Lack of technical skills and analytics capabilities are seen as challenges to industrial IoT projects.
The Industrial Internet of Things (IoT) — in which analysis is performed on big data from industrial machines and enterprise DB systems — may be the most profound force to sweep the business landscape since the internet. The industrial IoT enables high-value use cases such as predictive maintenance of expensive equipment, optimization of manufacturing, and supply-chain analytics. However, few companies are ready to embrace the opportunities and challenges the Industrial IoT presents.
A recent survey of 350 executives finds that most are excited about the potentially significant improvements in operational efficiency and uptime that Industrial IoT will bring, as well as growth from new business models, products, services and customer experiences. A sizeable portion, 41%, expect it to have a significant or major impact on their industry within three years. However, barely two percent of large companies have a clear vision for how to move forward or have significant implementations underway.
The survey was developed by the BPI Network in partnership with the CMO Council, Penton’s IoT Institute, and The Nerdery, a digital strategy, software engineering and design firm. Executives anticipate a range of benefits from their Industrial IoT efforts, including more cost-efficient operations (47%), product and service differentiation (36%) and improved customer engagement and satisfaction (34%).
With the potential business impact and competitive stakes so high, “industry leaders will need to make increasing investments in people, processes and technology to improve their IIoT competitiveness over the next few years,” the researchers state. “They will need to invest in talent, tools and technologies that can accelerate transformation… The impact of connectedness on competitiveness will become increasingly clear over the next few years. How it reshapes industrial markets is now a work in progress, with the potential for significant gains and dislocation among IoT leaders and laggards over the foreseeable future.”

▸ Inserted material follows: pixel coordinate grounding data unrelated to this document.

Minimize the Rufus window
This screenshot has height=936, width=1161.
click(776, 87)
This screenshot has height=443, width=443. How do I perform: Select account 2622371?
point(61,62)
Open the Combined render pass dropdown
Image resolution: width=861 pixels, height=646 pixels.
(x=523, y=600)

All good news for vendors, tools providers, systems integrators and consultants, of course. There’s enough angst and feelings-of-being-left-behind about Industrial IoT to keep wallets open across the world for many years to come.
Industrial IoT challenges
The survey identifies several challenges to fully embracing the potential of Industrial IoT. The real-time aspect of Industrial IoT is still limited, but gaining ground. Only 12%, for example, give their company an “excellent” rating in their capacity to develop and deploy applications that leverage real-time insights and systems monitoring. Another 35% rate that capacity as “good.” One third rate their corporation’s ability in this area as “moderate and improving.”
Security and data privacy are seen as top concerns by executives, followed by the cost and complexity of Industrial IoT adoption and the need for new management and workforce skills and training.
The skills gap – training or finding people to ensure intelligent and actionable connectedness across a range of systems, devices and sensors – is the most profound challenge at this time. A majority, 51%, are worried about having the right technical skills. About one-third would consider their talent shortages to represent a “major skill gap” in their IoT readiness. Another 31% say the talent gap is “large, but improving somewhat.” Twenty percent say their IoT skills are quickly improving. Only seven percent believe they have most of the skills they need in place at this time.
Additional challenges to Industrial IoT implementations include the need for better data integration and analytics capabilities (41%), and 33% even indicate they need to rethink their business model.
There are numerous Industrial IoT-related pilot projects and proofs of concept underway. At least 57% of executives state they are either beginning implementation, have pilots underway or are committed and in the planning stages. New products and services lead as the area most companies say they will focus their IoT investments (35%), followed by customer touch points (29 %), and manufacturing (23%).